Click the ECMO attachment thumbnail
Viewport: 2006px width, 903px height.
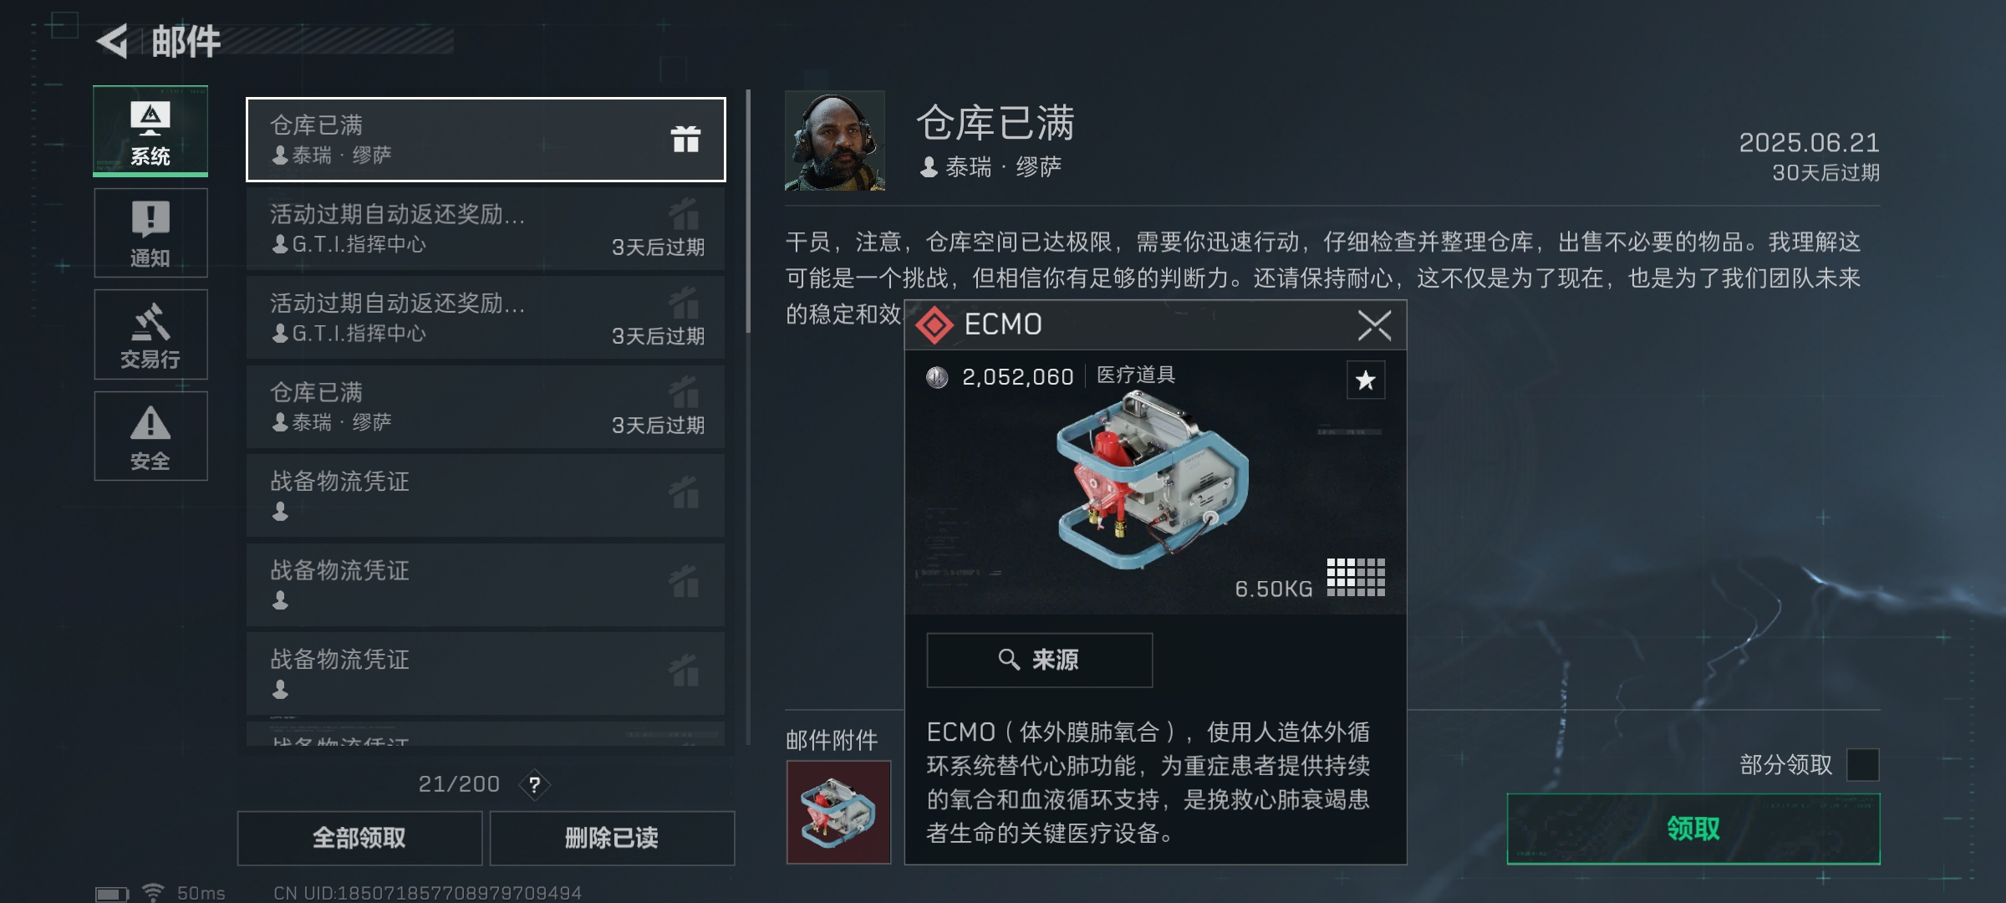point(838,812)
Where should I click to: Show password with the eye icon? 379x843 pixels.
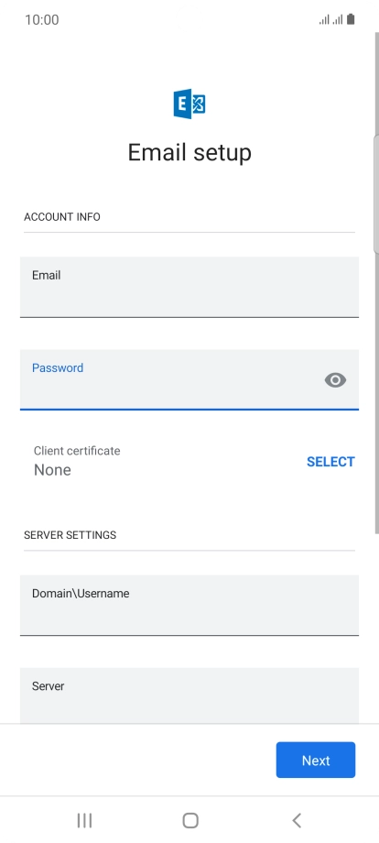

--

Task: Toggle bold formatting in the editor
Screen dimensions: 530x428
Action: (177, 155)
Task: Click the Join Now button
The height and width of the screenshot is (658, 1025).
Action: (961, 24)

▶ **WHAT YOU ARE ASKED TO DO**: Restate word for word every line from the one with "Click the ECMO attachment thumbnail" up to and including the one with "Where should I" in the records above, minus the pictures.

▶ **OUTPUT**:
Click the ECMO attachment thumbnail
Viewport: 2006px width, 903px height.
point(838,812)
Where should I click to: Show password with the eye icon? 379x843 pixels.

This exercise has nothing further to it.